J.                  Transect Data

 

Elevation and Slope

Measurements regarding elevation of the field were done in relation to the center pivot apron. The elevation varied over a height of 2.34 m from –1.65 m in the southeast corner of the field, to 0.69 m in the Midwest part. Fig. 8 (A) shows an increase for elevation along the transect in the slope zone from –1.65 – 0.1 m. Sand zone is characterized by an elevation of 0.1 – 0.5 m. Points in the clay zone were all located higher than 0.5 m. Slope data, Fig 8 (B), show steeper slopes for locations with low elevations. In the clay CMZ (transect No. 45 and up), hardly any slope existed.

 

Clay, Sand and Silt Content

            Fig. 8 (C) shows soil properties for an average of 4 layers over the first 0.8 m (0-2 m, 0.2-0.4 m etc.). Variation existed in clay, sand and silt content along the transect. The clay content showed an increase from east to west, from 34% in the low transect to 49% in the high transect. The area within transect No. 45 and larger was, containing >40% clay, was the clay CMZ. Sand content showed an inverse relation of clay along the transect. Silt content of the soil increased slightly as the clay content increased.

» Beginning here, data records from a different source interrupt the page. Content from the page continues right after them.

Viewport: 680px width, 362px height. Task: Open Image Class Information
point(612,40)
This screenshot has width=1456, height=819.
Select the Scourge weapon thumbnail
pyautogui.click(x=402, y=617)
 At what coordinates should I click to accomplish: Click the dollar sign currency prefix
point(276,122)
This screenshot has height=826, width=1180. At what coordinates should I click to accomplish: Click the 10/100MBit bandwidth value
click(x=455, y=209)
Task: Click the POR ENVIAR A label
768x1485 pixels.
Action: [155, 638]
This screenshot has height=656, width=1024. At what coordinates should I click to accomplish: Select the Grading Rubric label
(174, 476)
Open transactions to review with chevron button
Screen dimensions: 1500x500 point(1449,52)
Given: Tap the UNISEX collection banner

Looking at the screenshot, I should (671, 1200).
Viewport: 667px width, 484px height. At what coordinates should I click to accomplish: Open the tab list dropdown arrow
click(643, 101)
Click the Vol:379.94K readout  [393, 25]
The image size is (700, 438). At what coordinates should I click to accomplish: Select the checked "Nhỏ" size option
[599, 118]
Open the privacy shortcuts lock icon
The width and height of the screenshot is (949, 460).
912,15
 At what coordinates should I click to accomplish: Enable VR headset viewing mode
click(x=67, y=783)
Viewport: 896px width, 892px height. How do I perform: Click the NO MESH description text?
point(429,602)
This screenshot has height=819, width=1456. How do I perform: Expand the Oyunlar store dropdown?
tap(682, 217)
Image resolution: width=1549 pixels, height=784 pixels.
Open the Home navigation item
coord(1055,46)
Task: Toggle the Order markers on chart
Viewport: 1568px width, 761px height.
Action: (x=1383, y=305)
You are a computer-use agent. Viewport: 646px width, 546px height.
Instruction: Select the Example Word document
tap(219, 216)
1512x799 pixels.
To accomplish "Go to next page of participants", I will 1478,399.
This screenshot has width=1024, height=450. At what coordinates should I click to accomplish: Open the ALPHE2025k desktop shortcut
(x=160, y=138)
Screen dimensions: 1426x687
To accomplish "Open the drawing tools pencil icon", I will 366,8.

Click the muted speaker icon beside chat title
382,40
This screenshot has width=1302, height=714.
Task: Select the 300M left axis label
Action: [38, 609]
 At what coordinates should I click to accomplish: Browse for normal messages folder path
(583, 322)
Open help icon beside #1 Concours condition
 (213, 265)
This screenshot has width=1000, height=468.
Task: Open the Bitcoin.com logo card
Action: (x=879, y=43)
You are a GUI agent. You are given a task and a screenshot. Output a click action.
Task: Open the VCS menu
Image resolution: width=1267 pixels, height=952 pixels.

Areas with low clay content also contained low silt.

 

SWC

Fig. 8 (D) shows the effect of VR on the SWC. Except for some points in the slope zone, the SWC for 80% BR in the slope and sand zone varies from 34 to 37%. The points showing higher SWC in the slope zone contained some more clay. For 8 out of 10 points in the clay zone, the SWC is between 38% and 43%. VR data show clearly different results for the SWC in the slope zone. The average SWC for VR is 39.4% with a minimum of 37.7 versus an average of 36.9 for BR application. Average soil moistures in the sandy zone are about the same for VR and BR, differing +0.5% for VR with 36.5%. Measured SWC in the clay zone are 39.6% for both application methods.

 


Lint Yield

            Lint yield over the transect, Fig. 8 (E), shows the effect of different water application rates in the field. Except for the first few readings, BR lint yield shows little variation with a mean of about 1150 kg/ha. VR lint yields follow the pattern of the 100-80-60% ET variation in application rates. Lint yield in the slope zone is in average 6.7% higher than with BR. In both the sand and clay zone, yields are lower than for BR with in the sand zone more scattered yields, but in the clay zone showing clearly lower values than for BR. 

 

SWC over Elevation

            The graph in Fig. 9 (B) clearly shows higher SWC for VR in the low elevations than for BR. Taking a closer look at the SWC for BR, no direct relation between SWC and elevation was derived from the graph. SWC in the sand zone (0.1-0.5 m) hardly vary, but the clay area (>0.5 m) shows great variation.

 

Lint yield over Elevation

            Lint yield in low elevations, Fig. 9 (C), show higher yields for VR than for BR. Yields in the area with an elevation of >0.5 m, which is mainly the clay area, picture a lower average lint yield for VR and rather constant, less scattered lint yields for BR.

 

SWC over Slope

            Results over the slope show similar results as those over the elevation. The graph of SWC over slope in the field shows a correction in SWC with for the higher slopes (>0.6%). The area with moderate slope (0.4-0.6%) is located in the sand zone. Uniform water application shows no clear variation in SWC. Although different flow rates were applied in the area without slope (0-0.2%), no clear differences in SWC content are visible in this area.

 

Lint Yield over Slope

For steeper slopes, lint yield shows some higher values for VR than for BR, while in the area with slope <0.6%, VR yields are overall lower.

 


SWC versus Clay Content

            Fig. 10 shows a larger selection of BR data than VR data for the reason that of the 33 soil sampling locations, only 11 were located in a VR row.

 

            The graph in Fig. 10 shows for BR a clear relation between SWC and clay content in the texture. Where the clay content ranges from 32.4 - 48.6%, SWC follows the trend from 34.2 – 42.3%. Measurements of VR SWC show more scattered results. In the lower clay ranges, the SWC is in average higher and in richer clay soil lower than compared to BR values.

 

SWC versus Sand Content

            Plotting the SWC versus the sand content of the soil, the inverse relation of SWC versus clay becomes visible. High SWC’s for low sand content and vice versa for higher sand contents for BR application. Although measurements of VR SWC are more scattered, the presence of more sand in the texture is partly compensated by the variation of flow rates over different areas.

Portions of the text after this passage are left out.